What’s New in Psychology?
The Hidden Cost of Grief
Jim Windell
Time heals all wounds the old maxim says. And in the words of Cicero, “There is no grief which time does not lessen and soften.” And while people seemingly recover from grief and loss over time, perhaps they pay a steep cost while waiting for the passage of time to do its job.
A new study, recently discussed by one of the researchers who conducted the study on National Public Radio, suggests that grief, whether caused by COVID-19 or other deaths, comes with significant medical costs.
Toni Miles, professor at the University of Georgia’s College of Public Health, and a team of researchers completed the first-ever state-wide survey of recent bereavement in Georgia. Data was collected between 2018 and 2019 – before the pandemic.
Miles was motivated to look at bereavement after she and a friend had a conversation in 2012 about the public health consequences of losing a loved one. They realized that the impacts of bereavement were vastly understudied. However, Miles has been passionate about understanding what bereavement following death does to people since her time as a medical resident during the AIDS epidemic in the ‘80s.
“I saw young men die who were my age every day for six months,” Miles said in the NPR interview. “And that process was just so damaging. It took me a while to get my humanity back.”
Looking at the results of the survey she and her team did in Georgia, she says that they found that 45% of the population aged 18 and over were newly bereaved in that two-year window. “That’s nearly one in two people in the state,” she said, “and the data doesn’t take into account kids under 18.”
For those people who were in their 50s or older, they found that bereavement increases one’s risk of dying two-fold – and that risk never decreases. For the same cohort, bereavement also elevates one’s risk of needing an overnight hospital stay. In general, Miles said, “People who are bereaved are one and a half times more likely to visit a doctor 20 or more times in the two-year period after bereavement.”
The age group most likely to report bereavement are people between 30 and 55 years old, she said. Large scale health costs associated with bereavement can pose a huge challenge to this age group. Lack of sleep could cause a car accident, or an old smoking habit could reemerge, she added.

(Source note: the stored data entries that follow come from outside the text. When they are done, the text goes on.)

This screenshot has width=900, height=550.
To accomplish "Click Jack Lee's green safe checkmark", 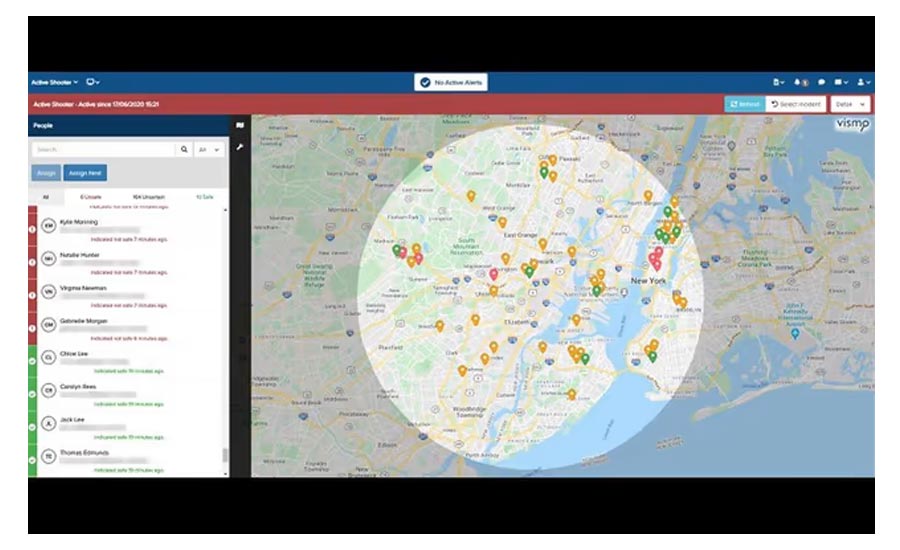I will pyautogui.click(x=32, y=426).
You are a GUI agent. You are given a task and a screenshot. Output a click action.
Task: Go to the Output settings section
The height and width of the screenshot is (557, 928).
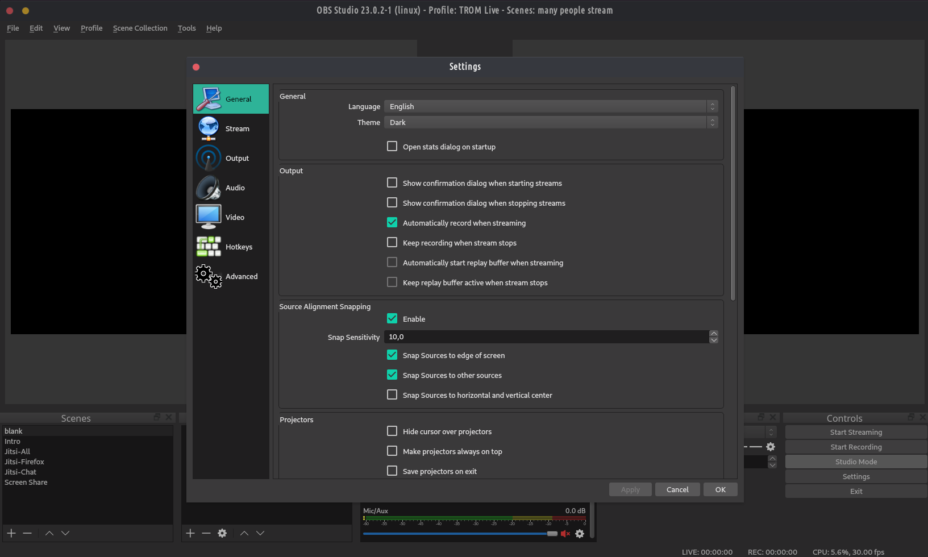click(x=230, y=158)
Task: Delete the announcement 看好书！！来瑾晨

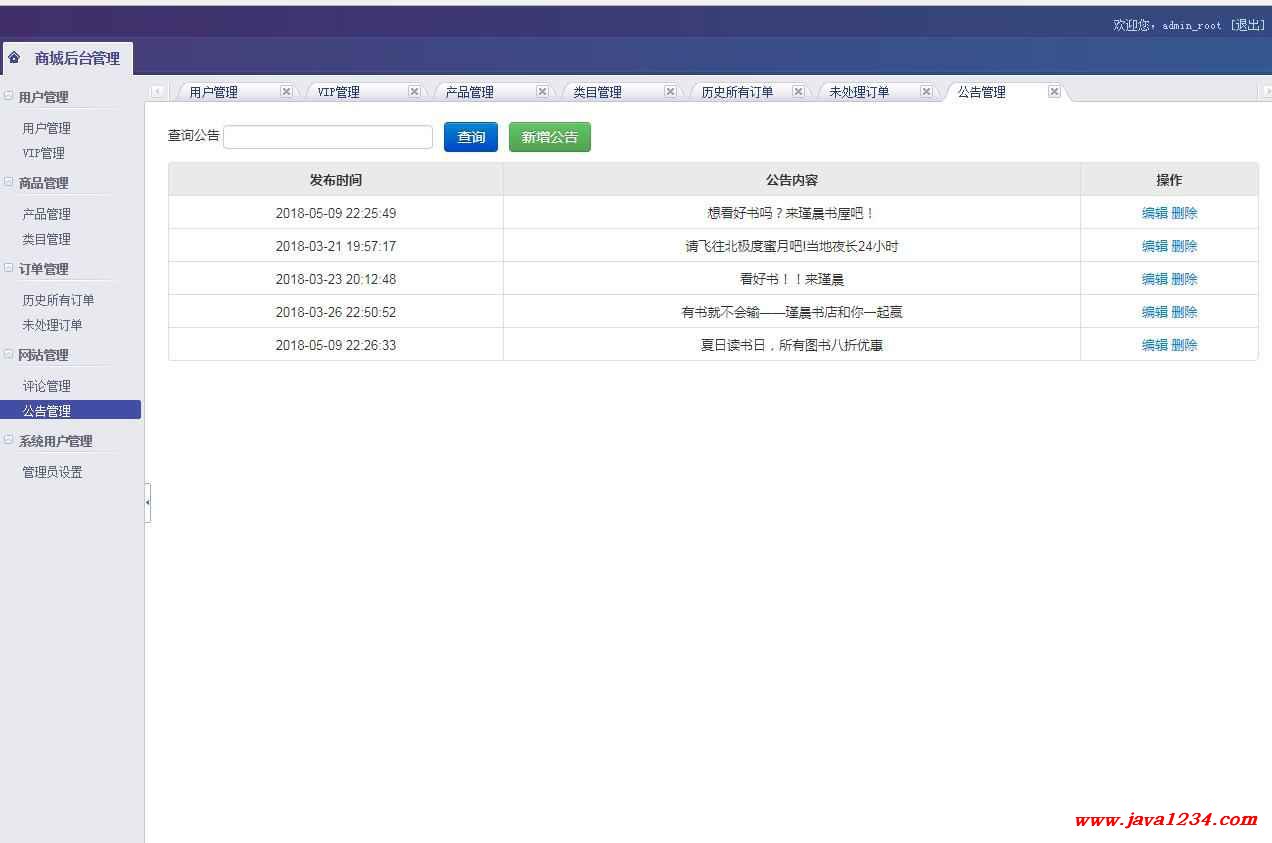Action: point(1184,279)
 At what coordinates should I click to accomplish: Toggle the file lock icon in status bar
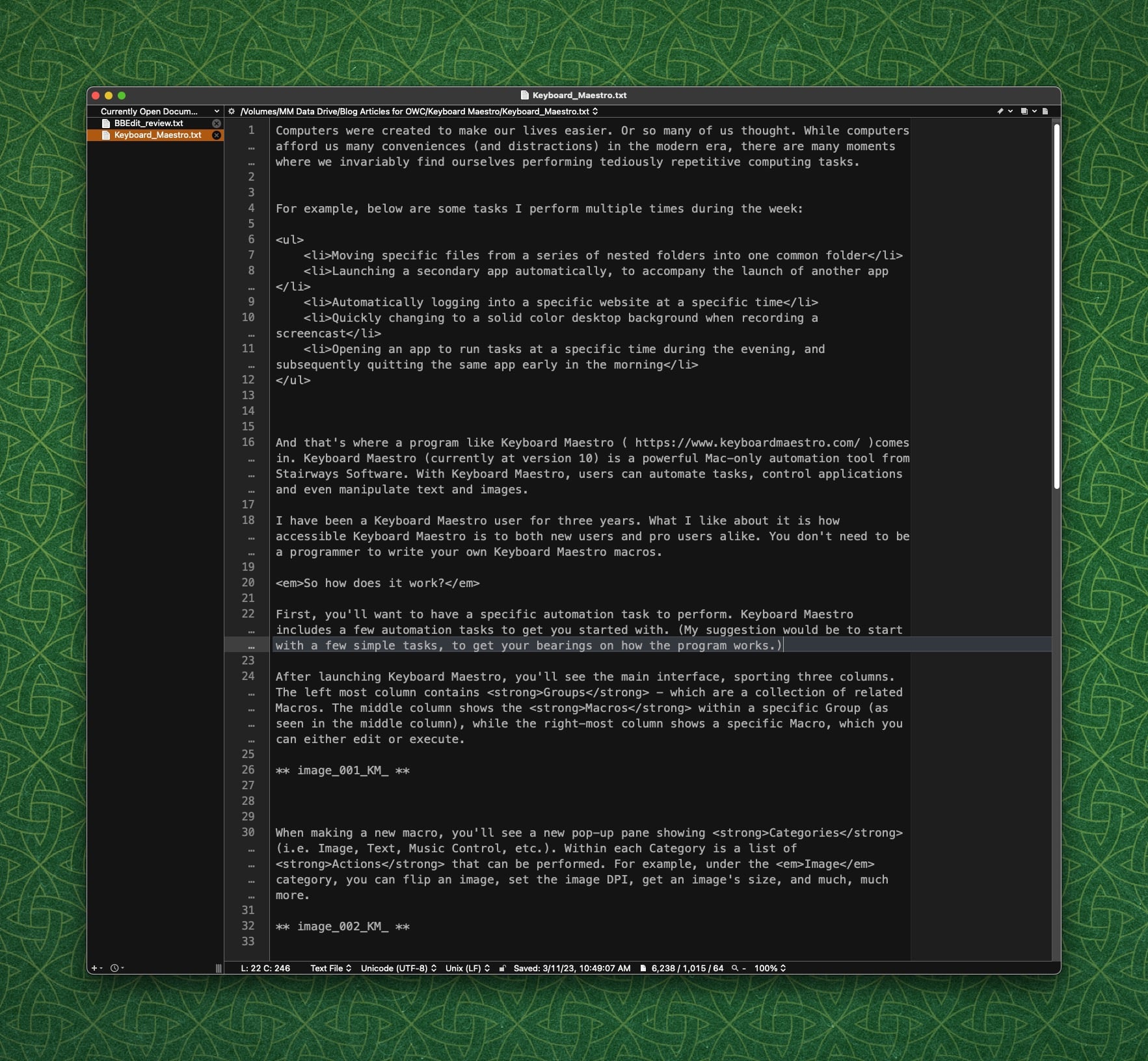[x=502, y=968]
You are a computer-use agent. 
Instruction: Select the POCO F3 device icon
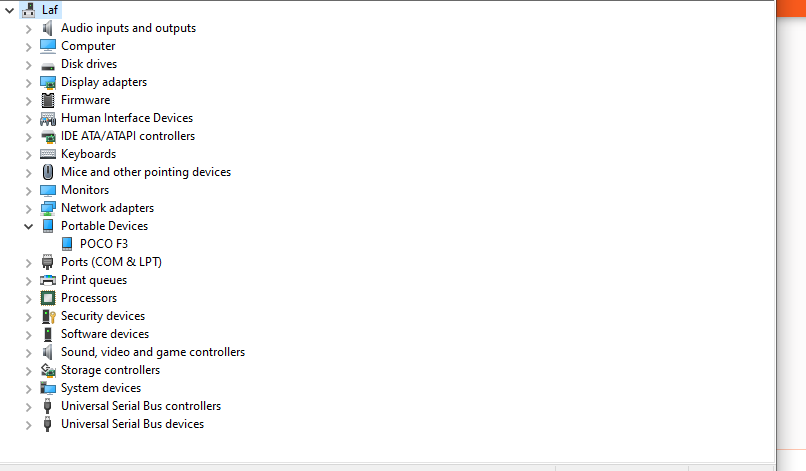[x=67, y=244]
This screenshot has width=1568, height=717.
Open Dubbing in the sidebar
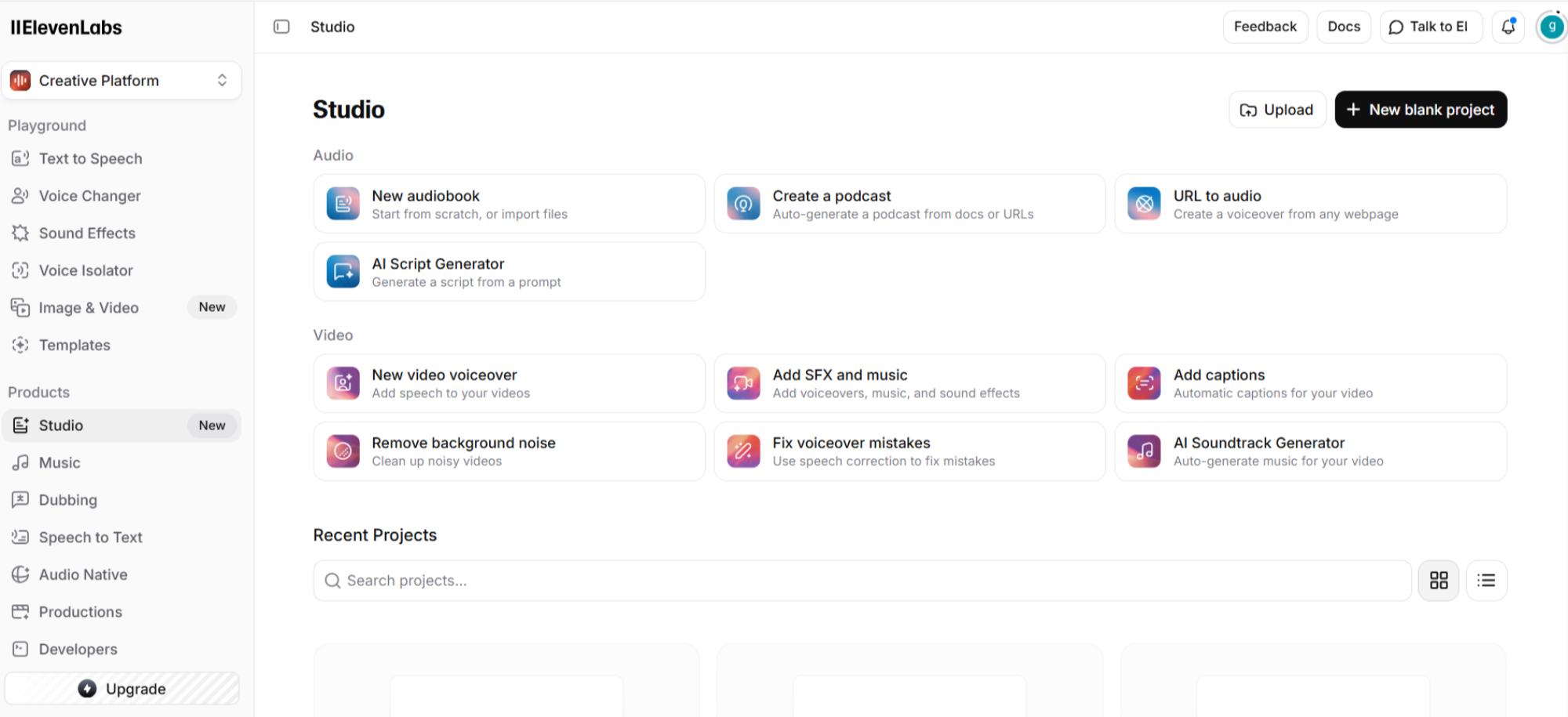tap(68, 500)
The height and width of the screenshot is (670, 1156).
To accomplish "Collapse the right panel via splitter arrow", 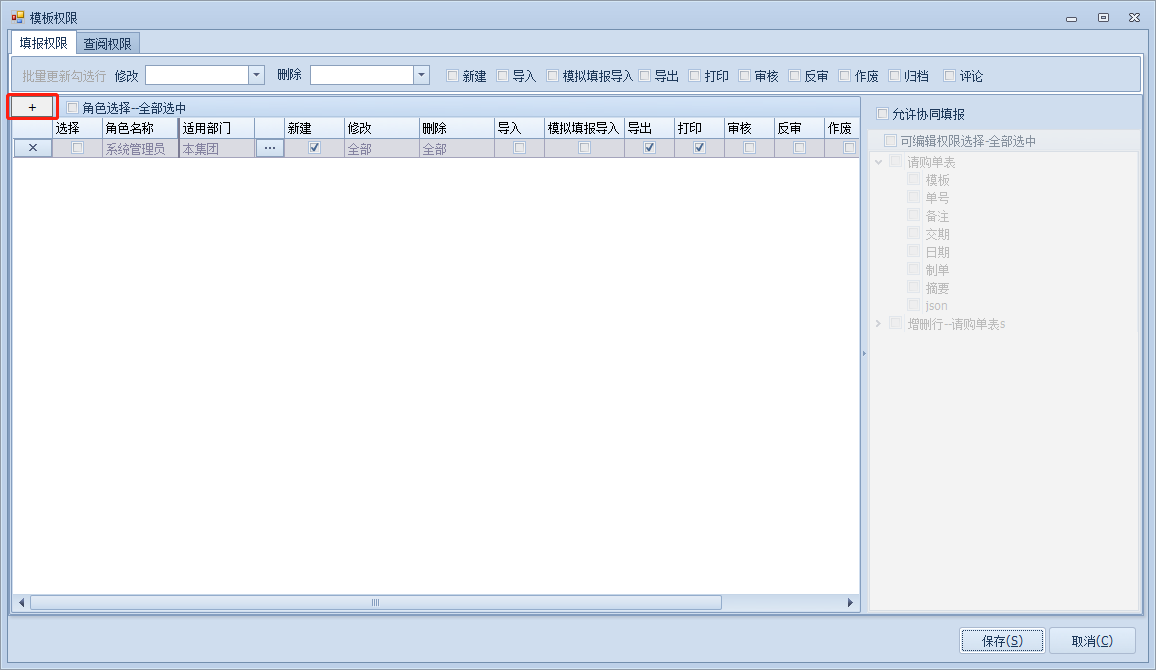I will [x=864, y=353].
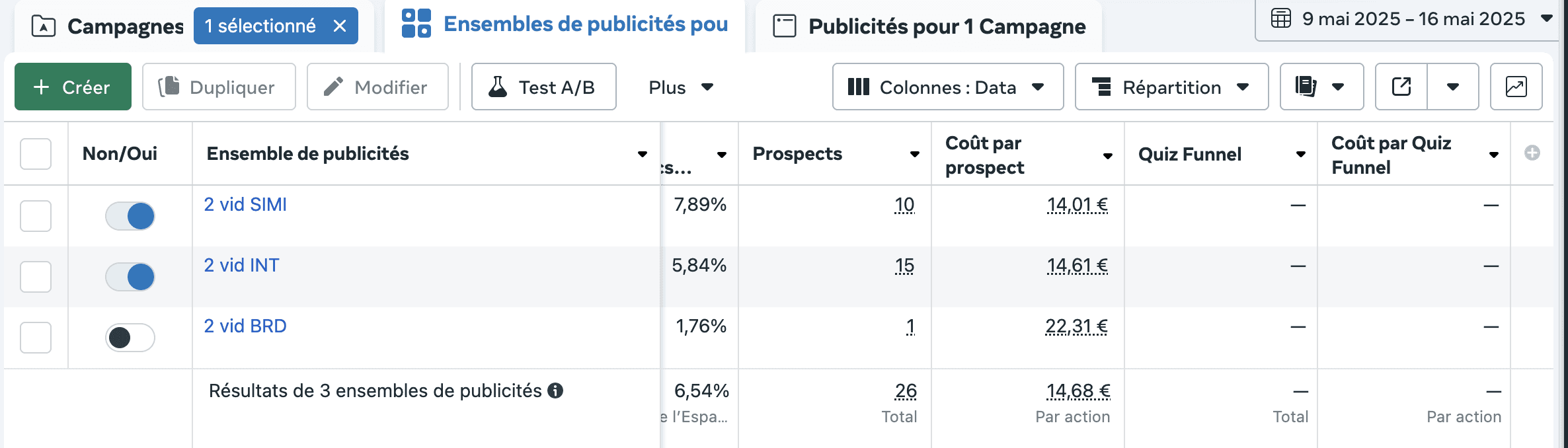The width and height of the screenshot is (1568, 448).
Task: Open the 2 vid BRD ad set link
Action: (x=245, y=326)
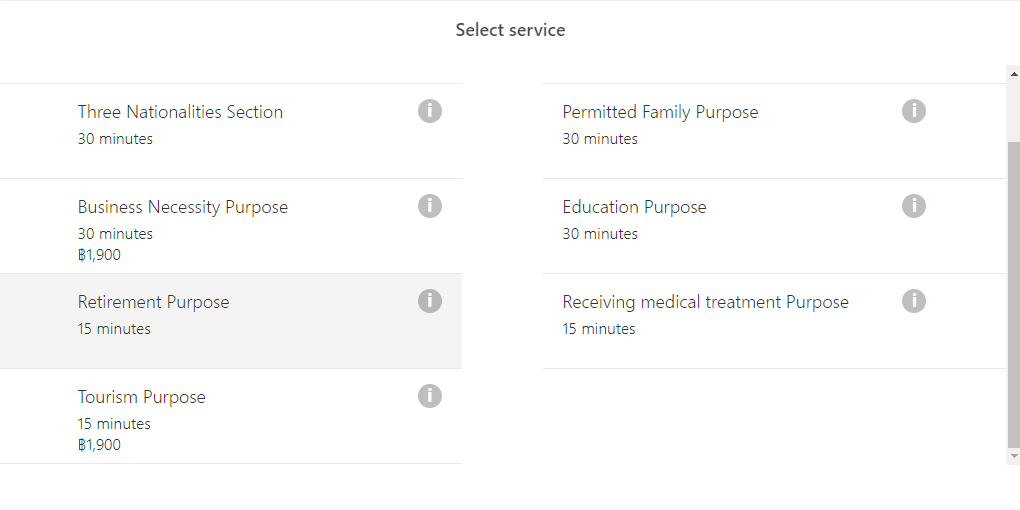The width and height of the screenshot is (1020, 510).
Task: Show info for Receiving medical treatment Purpose
Action: [913, 301]
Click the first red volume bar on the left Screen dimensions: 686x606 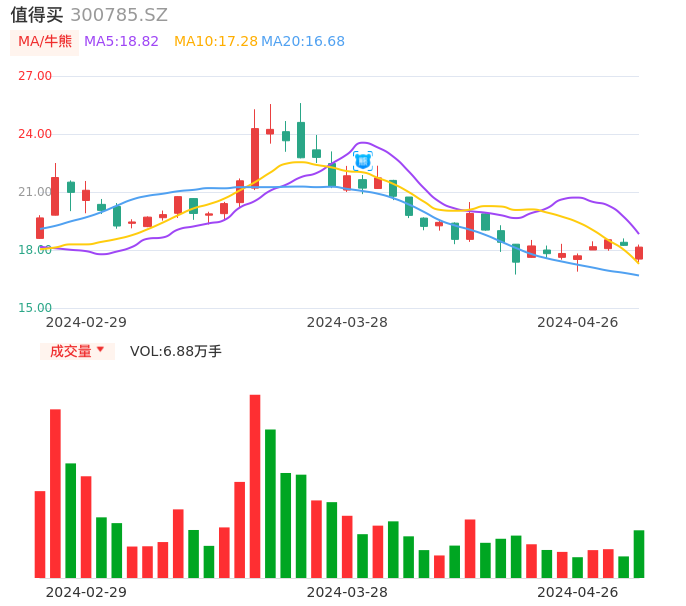click(x=40, y=534)
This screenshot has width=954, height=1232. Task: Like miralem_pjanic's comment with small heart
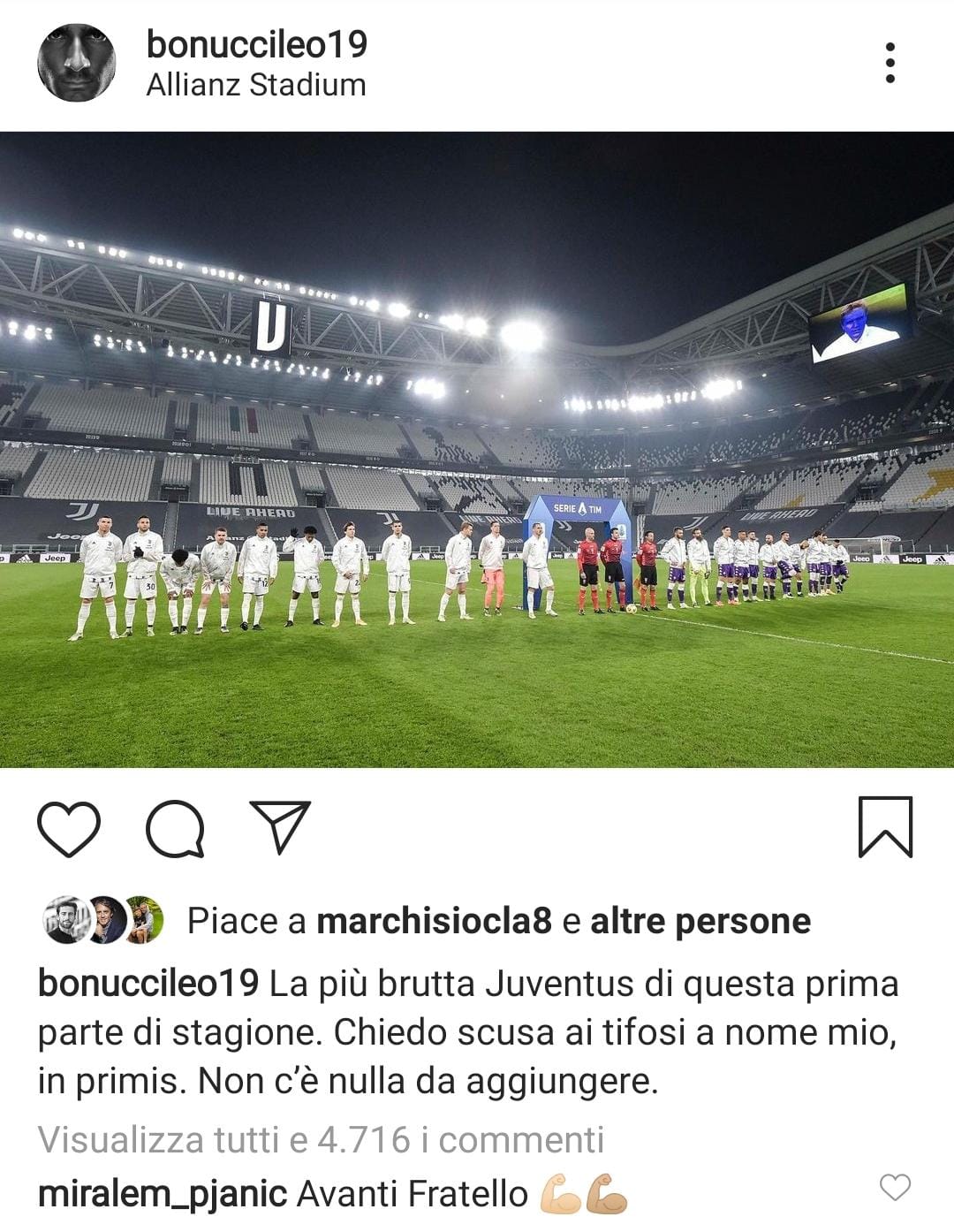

Miles pointed out that statistically people who experience bereavement do not get sick all at once. One or two habits may change over time that can lead to poor health outcomes. For instance, she said, in Georgia, binge drinking increased in grieving young men. If she were screening a young man after the death of someone close, she said, she would ask about shifts in alcohol consumption. Heavy drinking can influence hospitalization, death and “all kinds of outcomes that you might not believe are related to bereavement but are.”
In effect, Miles emphasized, grief can also sway behaviors so that new behaviors and habits kick in. Besides drinking more, she said, people may not sleep as much, may neglect top wear seat belts, go back to smoking or even stop taking care of themselves medically. One example, she noted, was an asthmatic person might cease to treat their asthma after the death of a loved one.
Noting that since the pandemic began we have lost 700,000 people in the U.S. That means, Miles said, that millions of people are now grieving. That grief will be linked to higher blood pressure, shorter lives, depression and sleeping problems.
To address these hidden costs of bereavement, Miles said that society needs to readjust how we view loss. For example, the death of a friend is just as traumatic as losing a family member. And she said that “We really do need to have more empathy recognizing that if someone says ‘someone died that I'm really close to,’ we need to take a moment and find out what they have lost in addition to losing that person.”
Calling the grief experienced by millions since the pandemic a crisis, Miles stated that she is urging individual states to include an annual survey on bereavement with their other yearly questionnaires on topics like seatbelt use and smoking. Collecting this kind of data, she contends, can in turn inform policy and allow communities to figure out costs associated with the need.
She concluded that “If we don't, as a culture, understand that people suffer when they lose someone and not just make disparaging remarks about what killed them, we're not going to solve this problem.”
The report of this study is entitled “A New Measure of Population Health in a Complex Sampling Survey: The 2019 Georgia Behavioral Risk Factor Surveillance Survey – Unweighted, Weighted, and Imputed Weighted Data.” The authors are Changle Li, Toni Miles, Ye Shen, Rana Bayakly, Moses Ido, & M. Mahmoud Khan. It is under consideration for publishing in BMC Medical Research Methodology.